Bonds vs FDs Which one is better for your investment portfolio

Bonds vs FDs: Which one is better for your investment portfolio?

 

Over the years, you would have observed your parents investing in bank or post-office fixed deposits (FDs) to park their savings. For decades, until the 2000s, FDs were the popular kids in the investment class. The reason? Well, there are two: i) FDs used to satisfy the need of investors with stable returns, and it was convenient ii) there was a lack of awareness to choose any other investment options like bonds even as they fall under the same category of fixed-income instruments.

 

However, the time has changed, and FDs or post office deposits no longer provide inflation-beating returns. In such times, it is crucial for you to move on from FDs and explore other options, such as bonds. Bonds are similar to FDs in a way that they add stability to your portfolio, but if we compare, bonds are far better compared to FDs. How? Well, let’s find out after clearing some basics.


Bonds vs. FDs: Clear the basics

A bond is a fixed-income instrument in which, as an investor, you are lending money to the issuer of the bond in return for interest income at the time of maturity, along with the principal amount. Bonds are issued by central and state governments, municipalities, and private companies and are typically backed by a physical asset.

 

On the other hand, a fixed deposit is a deposited amount in public/private banks, NBFCs, or post offices. You earn interest on your investment term and receive the principal + interest

amount of maturity. FDs are considered a safe investment option, but they are not backed by physical assets like bonds.

 

In comparison, bonds provide higher returns than FDs. However, bonds are also considered risky compared to FDs. The average return on bonds ranges from 7% to 9%, while for FDs, it is around 5% to 6.50%. The question is, why should you tilt towards bonds over FDs?

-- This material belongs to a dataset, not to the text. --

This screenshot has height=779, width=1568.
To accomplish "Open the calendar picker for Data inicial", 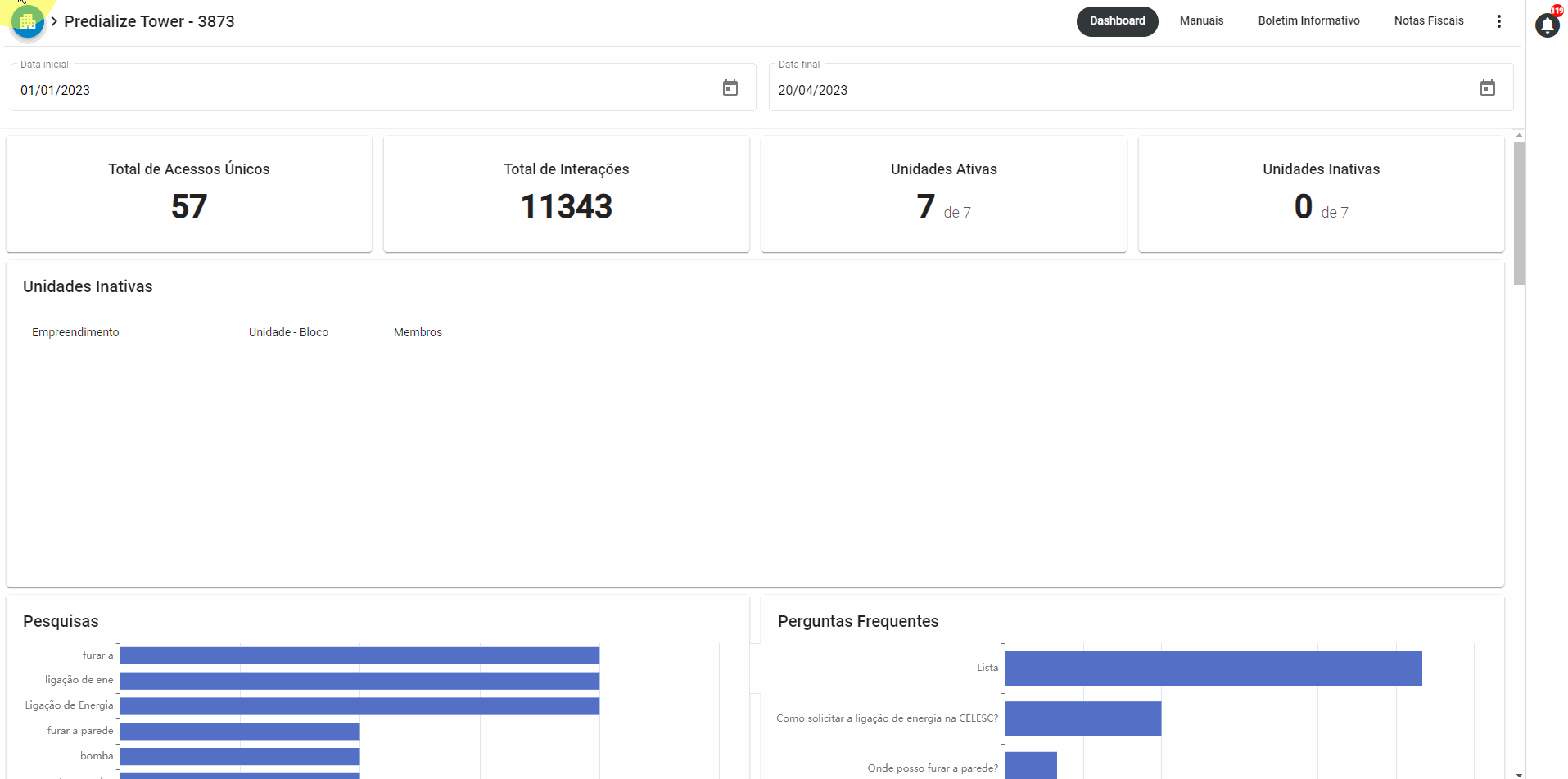I will tap(730, 87).
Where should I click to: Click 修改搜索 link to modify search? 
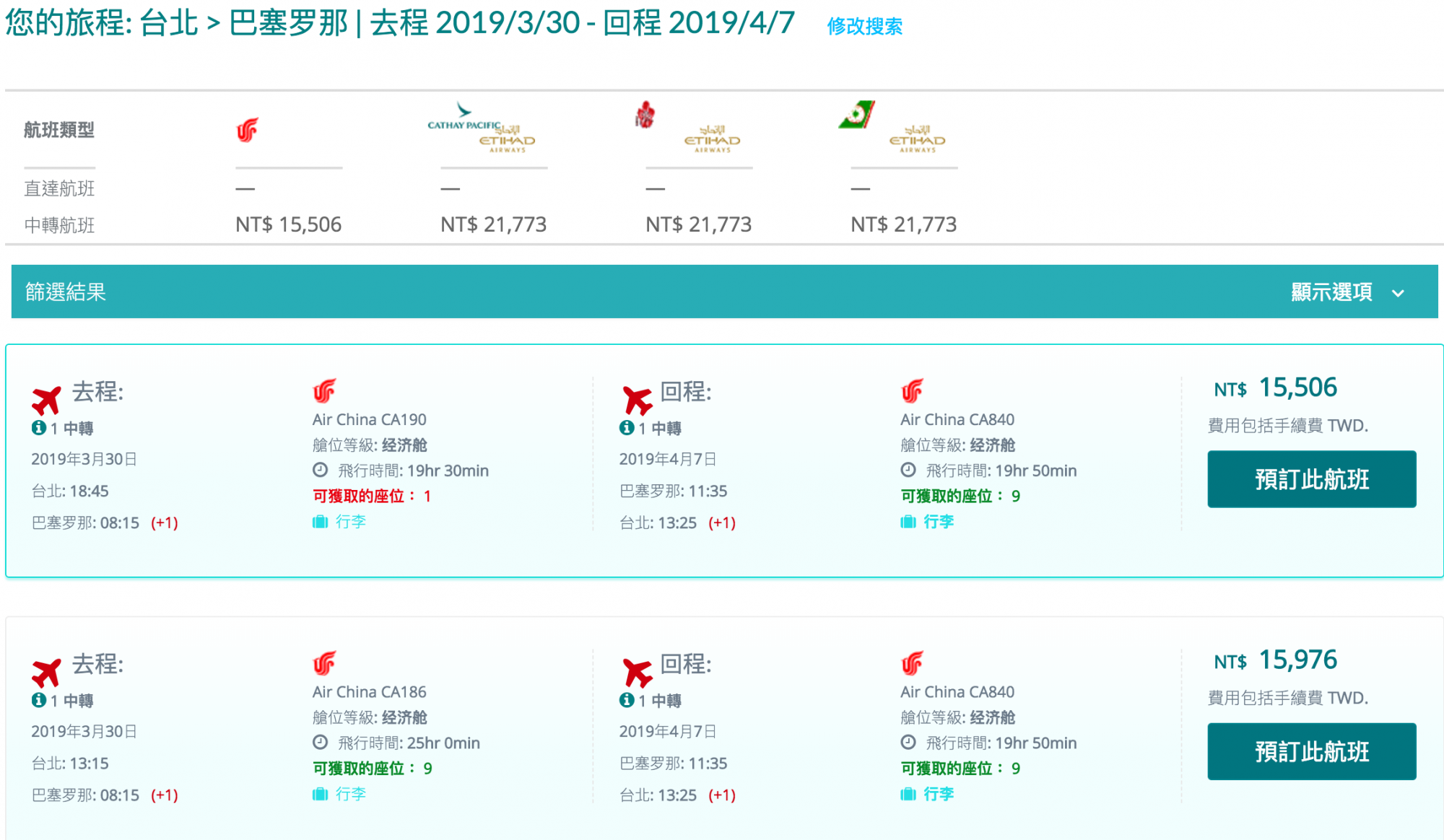coord(864,27)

The ins and outs of FDs vs. Bonds: Which one is better?

 

The main reason that investors used to invest in FD in earlier times was that they thought it was the only safe haven as they didn't understand bonds. However, the time has changed and when we compare bonds with FDs, they are not only safe options but also superior in many ways.

Return on FDs vs bonds

FDs and bonds both provide fixed interest returns for the tenure of investment. However, unlike FDs, you also get capital gains by investing in bonds as the price of bonds increases over a period of time.

 

Additionally, since the ’80s and ’90s, interest rates on FDs have been on a constant decline; this is not the case with bonds. If you see the current rates, the interest on FDs is hardly 5% to 6%, against 11% to 13% in the 80s and ’90s. In comparison, bonds, depending on the categories, have provided an average return of 8% to 11%. Not to forget that, along with this fixed interest, you also receive appreciation in the prices of bonds with time.  

Taxation on FDs vs bonds

The interest income you earn on fixed deposits is added to your income tax slab. If interest income goes above Rs. 40,000 for a financial year, you need to pay 10% TDS if you procure a PAN card. Otherwise, it is 20%. This can be daunting as FD returns are already lower, and higher taxes can lead to you not gaining any real gains. 

 

While you also pay taxes with bonds, they are much more efficient. The interest earned on bonds is as per your tax bracket, but not the capital gains. The capital gains can be short and long-term based on which type of bonds you invest in, their duration, and where you sell them. STCG is applicable as per the tax slab, and LTCG for listed and unlisted bonds are 10% and 20%, respectively.

 

Also, unlike FDs, where you only have the option of tax-free FDs, there are a variety of bonds that offer you avenues to reduce your tax liabilities. For example, tax-free bonds, tax-saving bonds, government-issued infrastructure bonds, sovereign gold bonds, 54EC bonds, etc. If you plan your bond investment well, you can get tax deductions and tax-free income as well (depending on the bond category).

Lock-in period of the interest rate for FDs vs bonds

With fixed deposits, you can lock in your interest return for a maximum of 7 to 10 years. Additionally, the interest reduces as the tenure of investment increases. Compared to that, bonds offer you to lock in your interest rate for a much extended period of up to 40 years. There are also some instances of 100-year bonds. Bonds are much more flexible; you can invest from a 1-month to literally years and can lock in interest rates. This is not the case with FDs, as the most efficient tenure for maximum return is 5 years.

 

This feature of bonds proves to be a boon during the time of reducing interest rates by the central bank. FD rates tend to reduce during this period. In contrast, long-term bond yield (interest rate) becomes more attractive. Also, there is no reinvestment risk for bonds like there exists for FDs.

The bottom line

For investments, it is crucial to find the perfect option to ensure that your money is not decaying with time. Bonds and FDs both have their own advantages. However, in terms of return, tax efficiency, and flexibility to lock in interest rates, bonds outgrow FDs.